Let’s clarify: I work with AWS since 7 years now, and not in one, but in two companies I have been forced to use Kinesis to develop components that didn’t need Kinesis. And every time I try to explain that this is a mistake I usually have to face the bitter truth: there is no explanation when a nice name is used, especially if the pattern has been “successfully” used for years. Kinesis is sold as “streaming service”, a pipeline needs a stream of data and so 1+1=kinesis!!!
Is that true? NO! Even AWS teaches you to not use Kinesis if it is not needed, when you do one of their courses. And in their documentation they try to make it clear: “Amazon Kinesis makes it easy to collect, process, and analyze real-time, streaming data so you can get timely insights and react quickly to new information. […] With Amazon Kinesis, you can ingest real-time data such as video, audio, application logs, website clickstreams, and IoT telemetry data for machine learning, analytics, and other applications. Amazon Kinesis enables you to process and analyze data as it arrives and respond instantly instead of having to wait until all your data is collected before the processing can begin.“
This introduction aim to the following patterns:
- analyze real-time data
- do machine learning and analytics
- respond instantly
- … eventually, if you really need it, ingest data for other applications
An example that my teacher taught me when I was in the AWS course was the following: if you have to create a mobile app that gets the data of the current location for a race, for example, and shows it on a map, that is a good use case for Kinesis: you have producers, the people doing the race, and consumers, the ones using the app. When a person starts the app it receives all the data from the beginning of the Kinesis stream and it displays the path dot by dot on the map. If it closes the app and start it again later, the app downloads again all data from the beginning, to rebuild the path, and so does any other user.

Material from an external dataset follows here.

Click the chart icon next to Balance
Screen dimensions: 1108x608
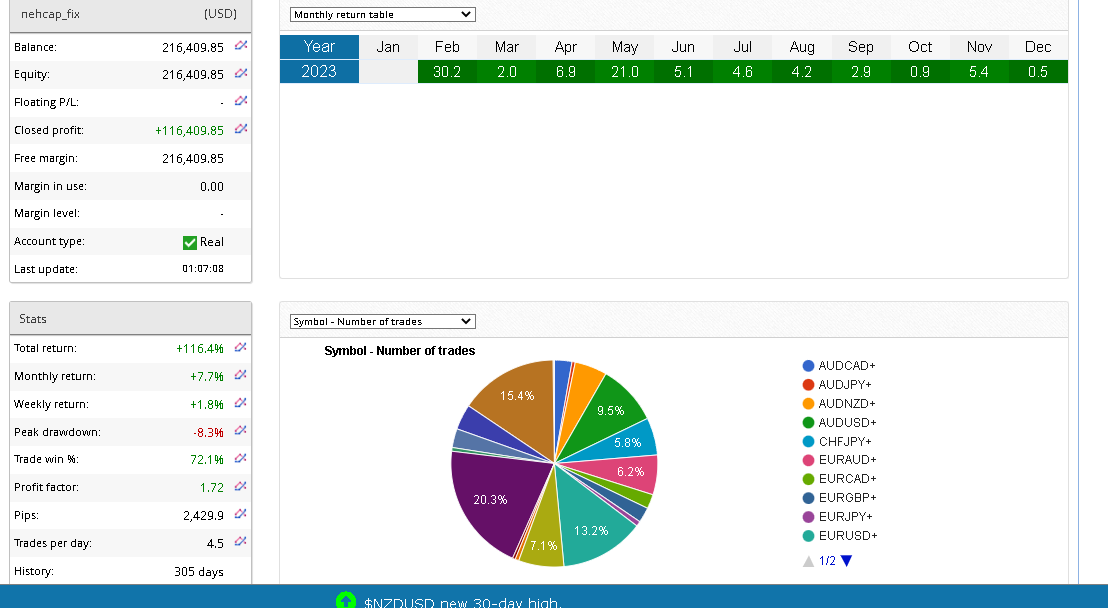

This is absolutely a good scenario in which the pattern of a Kinesis stream works!!! But if you have a stream (unfortunately the concept of stream made Kinesis being so popular, but it is obviously a misunderstanding of this concept) of data that has to be process by the component A that sends a result to B, that sends a result to C and D, C may send its result to E or to F and so on… THAT IS A FUXXING PIPELINE!!! And no, Kinesis is not the right pattern!!!
Why Kinesis is not the right pattern? Well, for different reasons:
- a pipeline usually needs to process each record once, no need to keep the processed records
- there is usually no need of analytics
- when your component access a kinesis stream, it needs to store the lease, usually in a dynamo db, increasing the complexity
- lease coordination generates issues, as consumers may lose the lease and throw exceptions
- there is no easy way to know the number of messages in the stream, or even worse, how many messages are left to process for a single application
- kinesis can scale, but scaling is not such an obvious matter (you scale by creating different child shards, but old data stays in parent shard that becomes inactive)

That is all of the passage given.